[Problem to solve]:
The line containing "Click the selected blue None radio indicator", plus every line that follows it to the end of the listing below, is what you transcribe exactly; omit all pictures.

[Data]:
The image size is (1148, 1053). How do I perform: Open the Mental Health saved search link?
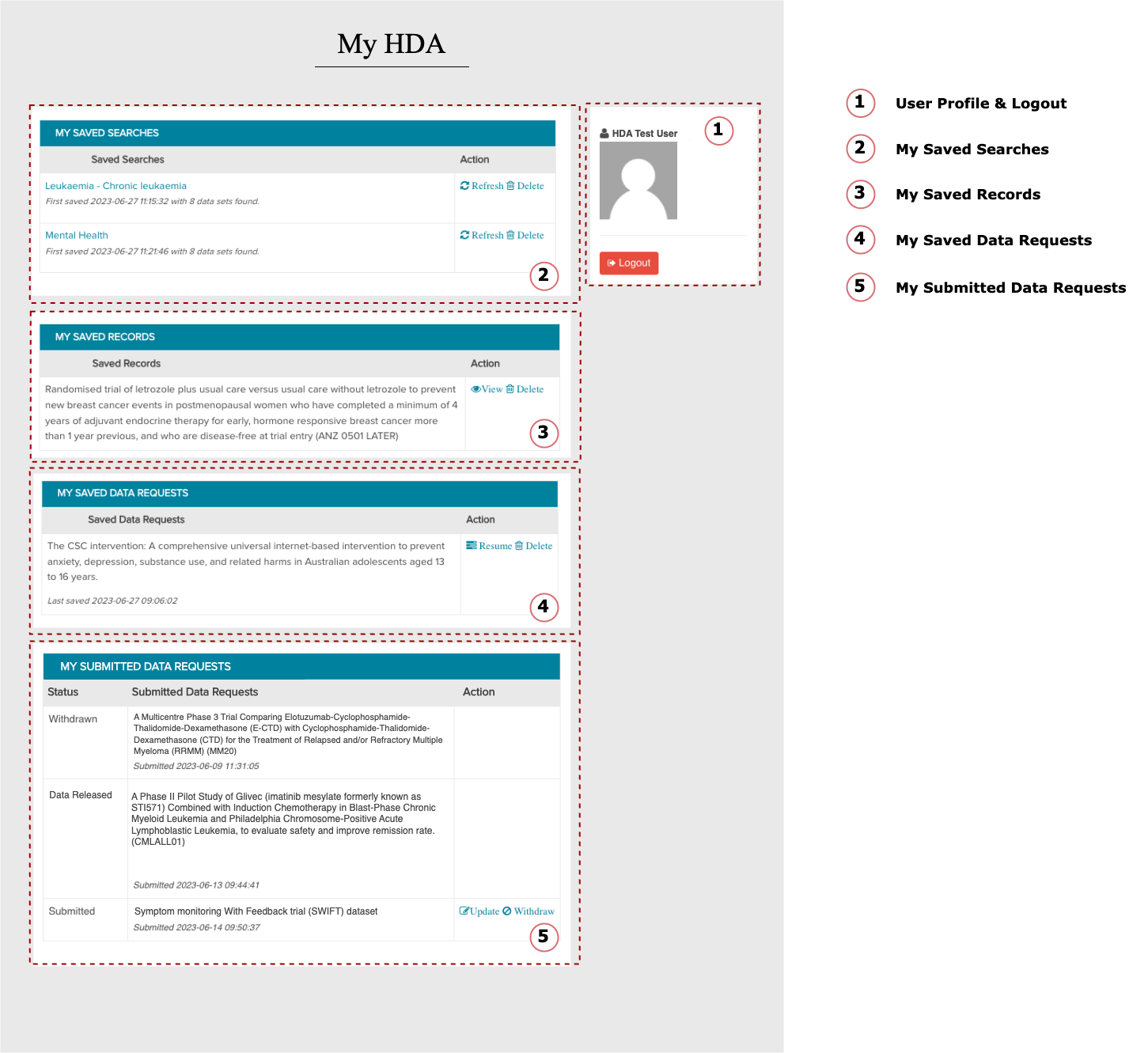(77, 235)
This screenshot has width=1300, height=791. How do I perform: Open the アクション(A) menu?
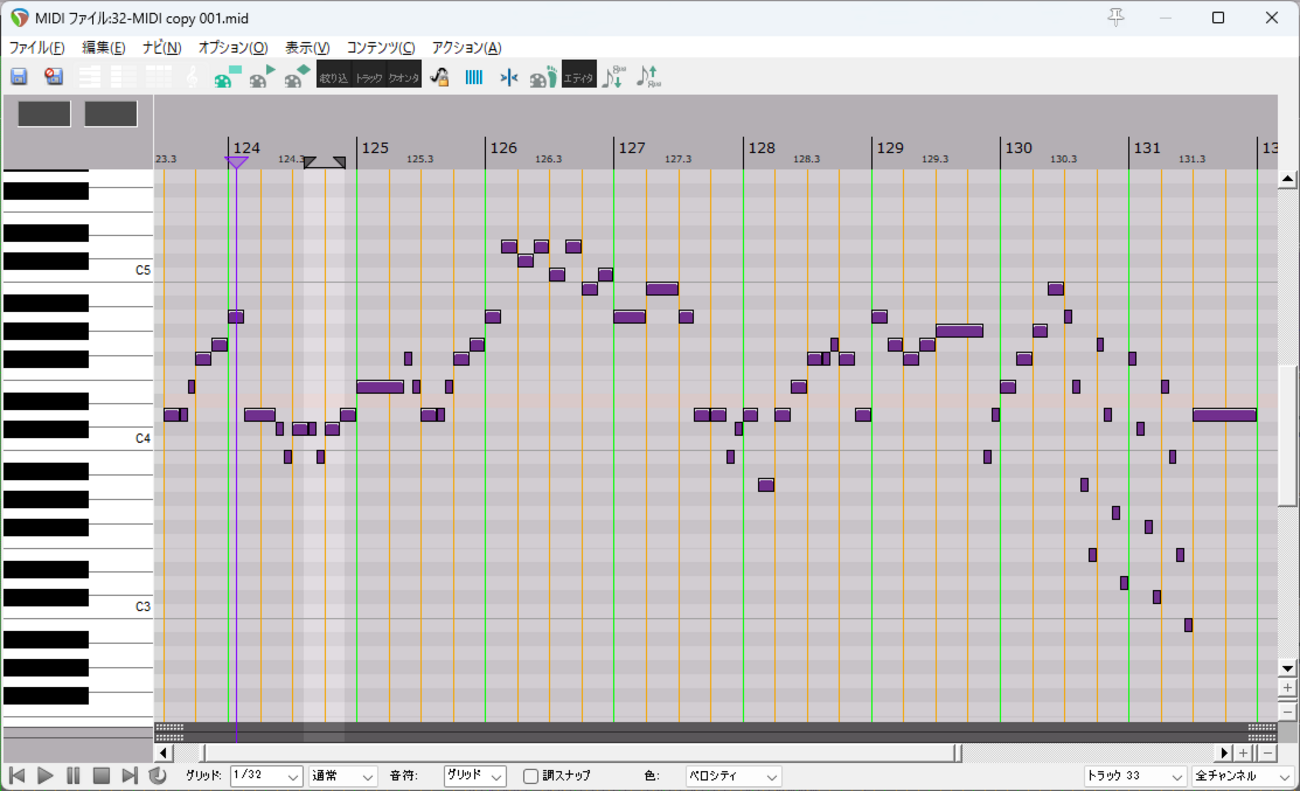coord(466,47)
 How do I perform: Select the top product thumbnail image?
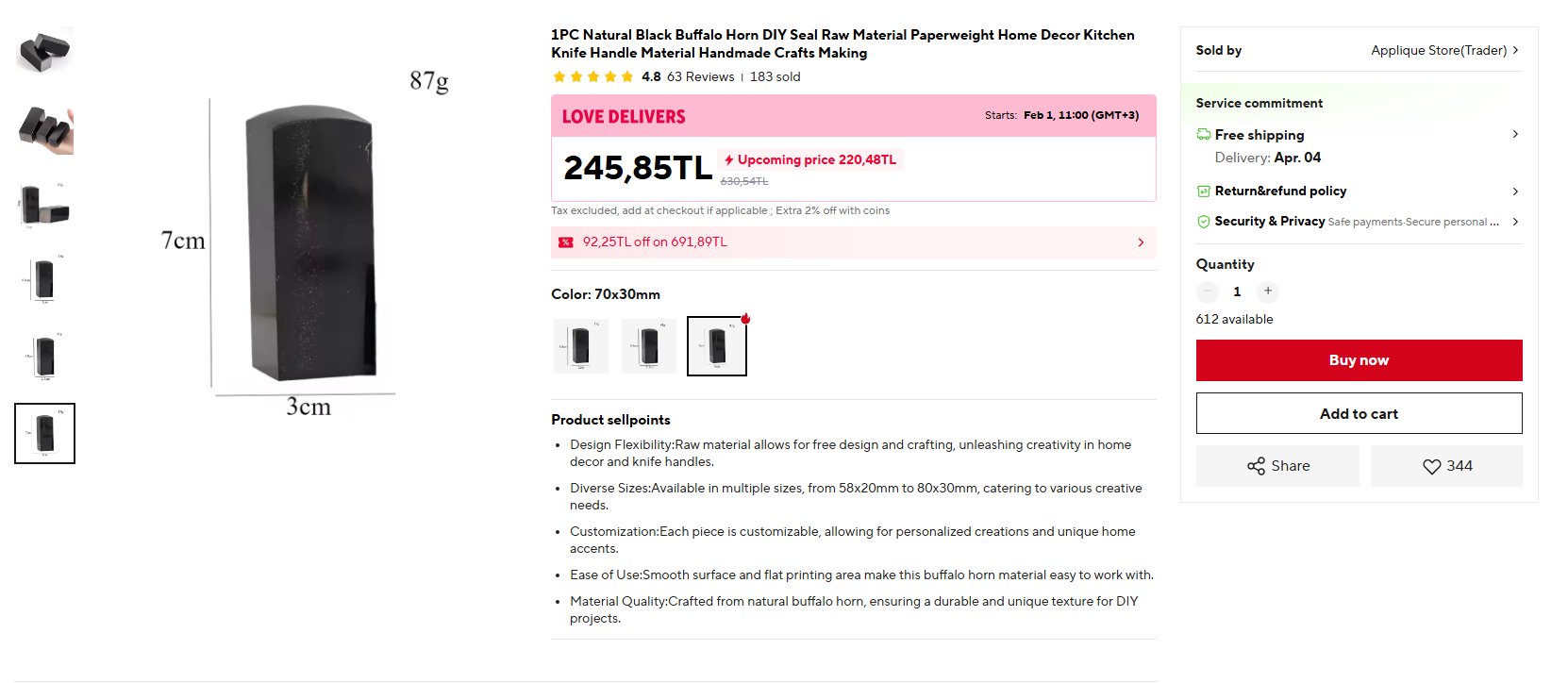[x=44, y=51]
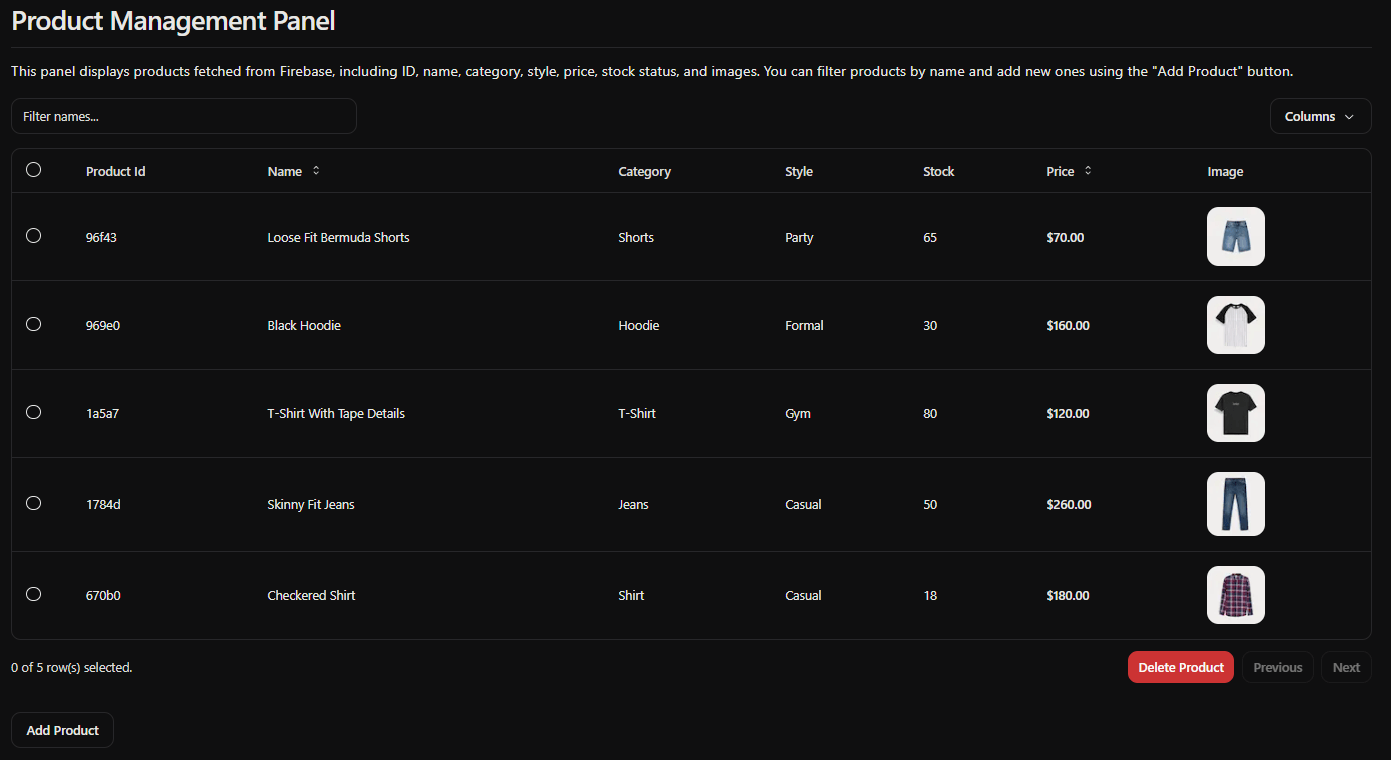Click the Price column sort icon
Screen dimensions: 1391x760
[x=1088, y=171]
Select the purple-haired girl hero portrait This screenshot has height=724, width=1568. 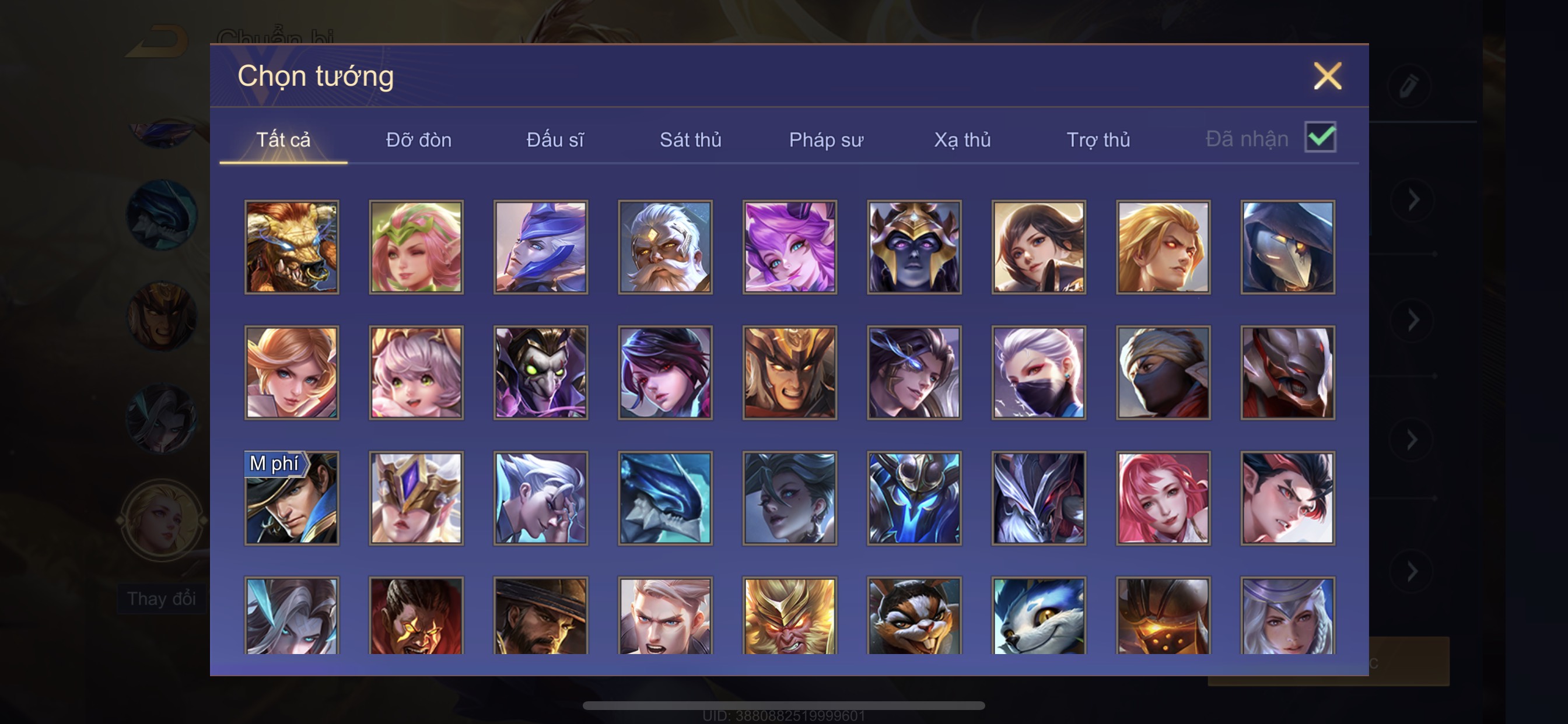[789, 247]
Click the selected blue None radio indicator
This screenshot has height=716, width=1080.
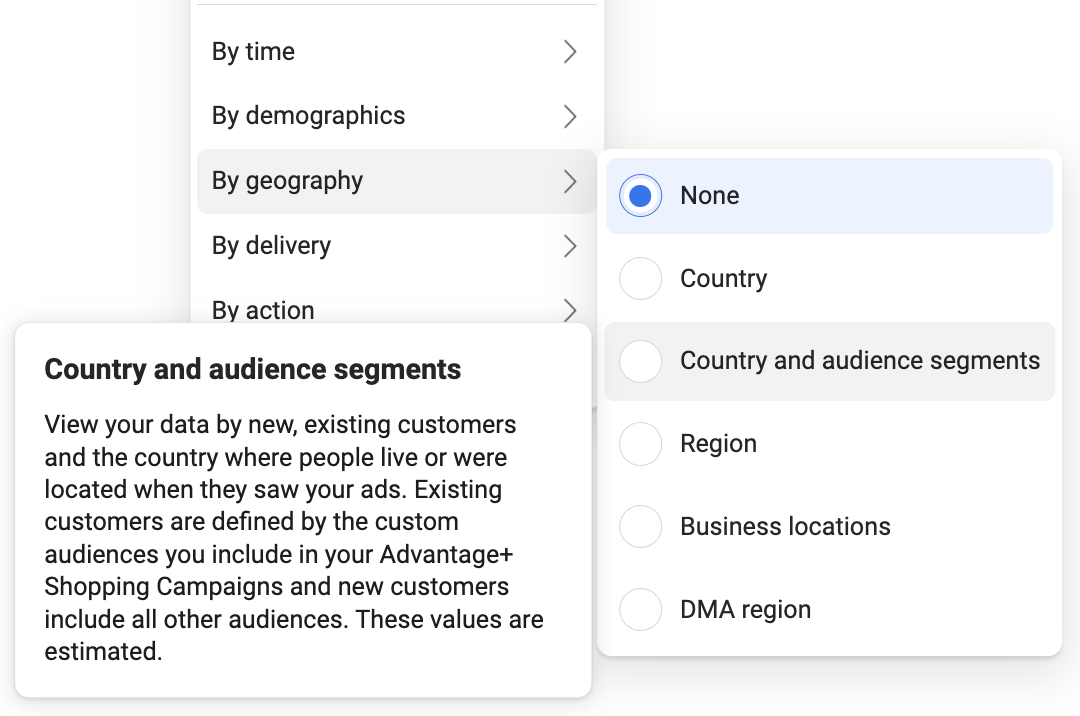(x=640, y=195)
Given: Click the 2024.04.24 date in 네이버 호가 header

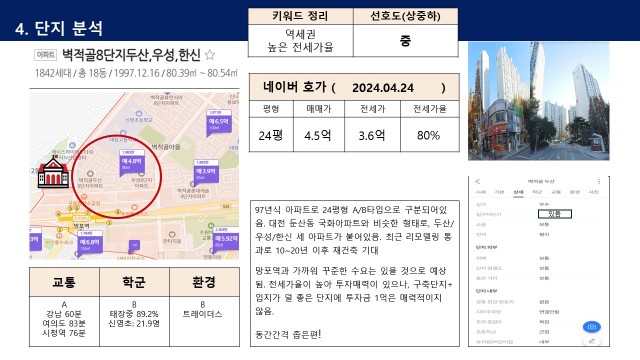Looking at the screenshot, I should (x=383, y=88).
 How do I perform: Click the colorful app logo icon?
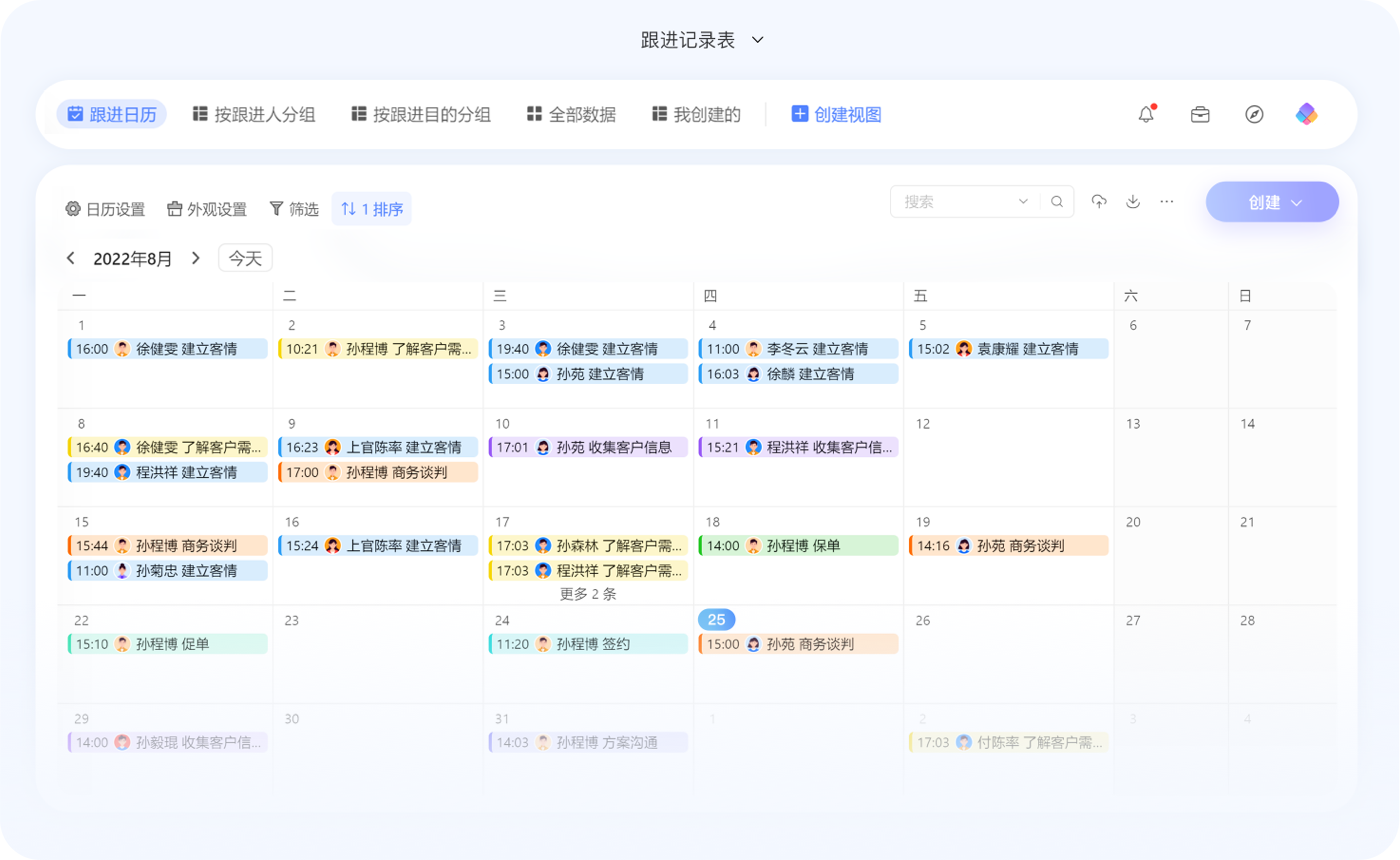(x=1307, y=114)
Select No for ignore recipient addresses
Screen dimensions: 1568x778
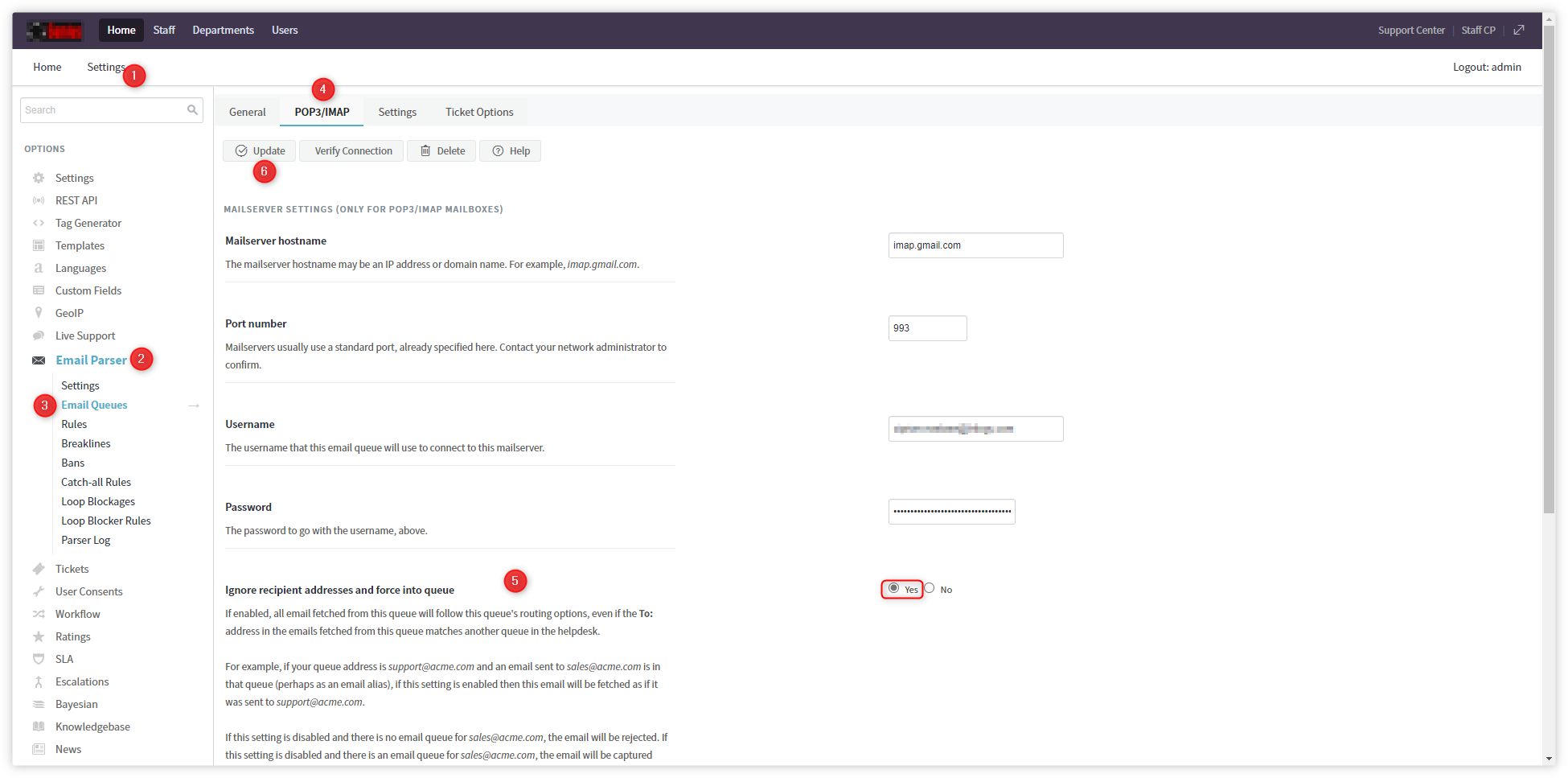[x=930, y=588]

[Exercise result]:
Click the selected blue None radio indicator
This screenshot has height=716, width=1080.
(x=640, y=195)
Given: Click the 2024.04.24 date in 네이버 호가 header

Looking at the screenshot, I should (x=383, y=88).
 How do I perform: Click the colorful app logo icon?
(x=1307, y=114)
Select No for ignore recipient addresses
Screen dimensions: 1568x778
[x=930, y=588]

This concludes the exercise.